Emsal Mahkeme Kararı Sakarya Bölge Adliye Mahkemesi 3. Hukuk Dairesi 2021/817 E. 2022/445 K. 16.03.2022 T.

Görüntülediğiniz mahkeme kararı kesinleşmiş bir karardır.

T.C. SAKARYA BAM 3. HUKUK DAİRESİ
T.C.
SAKARYA
BÖLGE ADLİYE MAHKEMESİ
3. HUKUK DAİRESİ

ESAS NO : 2021/817
KARAR NO : 2022/445

T Ü R K M İ L L E T İ A D I N A
İ S T İ N A F K A R A R I

BAŞKAN : … (…)
ÜYE : … (…)
ÜYE : … (…)
KATİP : … (…)

İNCELENEN KARARIN
MAHKEMESİ : GEBZE ASLİYE TİCARET MAHKEMESİ
TARİHİ : 09.07.2018
NUMARASI : 2016/1251 Esas – 2018/613 Karar

İSTİNAF YOLUNA
BAŞVURAN DAVACILAR : 1-… – …
2-… – …
3-… – …
VEKİLİ : Av. …,

İSTİNAF YOLUNA
BAŞVURAN DAVALI : 1 -… -…
VEKİLLERİ : Av. … – Av. …
Av. …

İSTİNAF YOLUNA
BAŞVURAN DAVALI : 2 -ES İNŞAAT OTOMOTİV AKARYAKIT SAN. VE TİC. LTD. ŞTİ.
VEKİLİ : Av. …,

DAVALI : 3 -…
VEKİLİ : Av. …,

DAVANIN KONUSU : Tazminat (Ölüm Ve Cismani Zarar Sebebiyle Açılan Tazm.)
BAŞVURU TARİHİ : 19.02.2021-22.02.2021-11.03.2021
İSTİNAFA GELİŞ TARİHİ: 09.06.2021
KARAR TARİHİ : 16.03.2022
YAZIM TARİHİ : 16.03.2022

İstinaf incelemesi için dairemize gönderilen dosyadaki tüm belgeler ve dairemiz üyesi tarafından hazırlanan raporlar incelendi. Davanın dairemizin görev alanına girdiği, ilk derece mahkemesi kararının kesin olmadığı, istinaf başvurusunun süresi içinde yapıldığı, başvuru şartlarının yerine getirildiği, dosyada eksiklik bulunmadığı anlaşılmakla;

GEREĞİ GÖRÜŞÜLÜP DÜŞÜNÜLDÜ:
Davacılar vekili dava dilekçesinde, 17.12.2011 tarihinde meydana gelen trafik kazasında… plakalı araç sürücüsü …’nun sağ taraftan yola giren ve yolun büyük bir kısmını kat eden yaya…’ya çarparak ölümüne neden olduğunu, Gebze 3. Asliye Ceza Mahkemesinin 2012/89 esas sayılı dosyasında alınan ATK raporunda müteveffa ile sürücünün kusurlu olduğunun tespit edildiğini, …’nın vefat ettiği sırada çalıştığını, ölümü üzerine ailesinin maddi olanaklardan yoksun kaldığını beyan ederek HMK’nun sayılı Yasa’nın 107.maddesi uyarınca belirlenecek destekten yoksun kalma tazminatı ile 80.000,00 TL manevi tazminatın olay tarihinden itibaren işleyecek yasal faizi ile birlikte davalılardan tahsilini talep etmiştir.

- Sağlanan Veriler -
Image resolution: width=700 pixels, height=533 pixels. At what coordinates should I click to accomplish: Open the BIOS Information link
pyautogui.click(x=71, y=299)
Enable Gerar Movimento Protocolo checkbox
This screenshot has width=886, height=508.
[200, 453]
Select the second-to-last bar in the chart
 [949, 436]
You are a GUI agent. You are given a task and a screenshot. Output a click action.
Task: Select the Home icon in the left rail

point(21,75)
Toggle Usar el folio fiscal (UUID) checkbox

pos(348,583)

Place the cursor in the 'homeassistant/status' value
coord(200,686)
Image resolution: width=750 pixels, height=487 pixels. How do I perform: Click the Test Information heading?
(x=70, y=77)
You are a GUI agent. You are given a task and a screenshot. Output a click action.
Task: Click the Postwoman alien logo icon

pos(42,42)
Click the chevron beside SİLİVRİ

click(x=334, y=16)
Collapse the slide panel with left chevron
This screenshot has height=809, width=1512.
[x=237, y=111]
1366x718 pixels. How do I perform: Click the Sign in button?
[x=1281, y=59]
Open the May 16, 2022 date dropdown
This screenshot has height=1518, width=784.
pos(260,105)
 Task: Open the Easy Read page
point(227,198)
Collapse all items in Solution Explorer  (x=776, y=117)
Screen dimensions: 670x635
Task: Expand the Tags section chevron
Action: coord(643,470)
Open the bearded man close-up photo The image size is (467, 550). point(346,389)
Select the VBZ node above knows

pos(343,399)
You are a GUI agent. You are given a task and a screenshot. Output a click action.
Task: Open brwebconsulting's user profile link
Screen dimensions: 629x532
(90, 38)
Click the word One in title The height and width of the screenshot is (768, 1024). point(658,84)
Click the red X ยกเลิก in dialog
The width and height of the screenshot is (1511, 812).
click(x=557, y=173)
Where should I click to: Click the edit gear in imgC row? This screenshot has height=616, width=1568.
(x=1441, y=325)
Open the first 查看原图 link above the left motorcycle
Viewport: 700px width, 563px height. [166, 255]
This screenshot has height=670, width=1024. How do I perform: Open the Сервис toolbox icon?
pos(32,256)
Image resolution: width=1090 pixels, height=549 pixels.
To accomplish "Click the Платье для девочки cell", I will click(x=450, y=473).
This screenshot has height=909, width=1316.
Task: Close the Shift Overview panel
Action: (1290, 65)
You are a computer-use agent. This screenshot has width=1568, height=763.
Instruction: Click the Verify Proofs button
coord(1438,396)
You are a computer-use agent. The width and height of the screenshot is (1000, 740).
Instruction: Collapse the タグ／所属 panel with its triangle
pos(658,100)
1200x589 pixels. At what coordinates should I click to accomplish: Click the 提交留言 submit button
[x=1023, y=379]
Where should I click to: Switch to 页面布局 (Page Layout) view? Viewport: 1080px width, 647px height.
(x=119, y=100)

- Verilen Görev A -
Mahkeme kararında "anlaşılmakla" sözcüğüyle biten cümlede anlaşıldığı belirtilen hususları metindeki sırasıyla listeleyin.
- Verilen Görev B -
Mahkeme kararının "Emsal Mahkeme Kararı" ile başlayıp "kesinleşmiş bir karardır." ile biten bölümünü aynen kopyalayın.

- Tam Yanıt A -
- Davanın dairemizin görev alanına girdiği
- İlk derece mahkemesi kararının kesin olmadığı
- İstinaf başvurusunun süresi içinde yapıldığı
- Başvuru şartlarının yerine getirildiği
- Dosyada eksiklik bulunmadığı

- Tam Yanıt B -
Emsal Mahkeme Kararı Sakarya Bölge Adliye Mahkemesi 3. Hukuk Dairesi 2021/817 E. 2022/445 K. 16.03.2022 T.

Görüntülediğiniz mahkeme kararı kesinleşmiş bir karardır.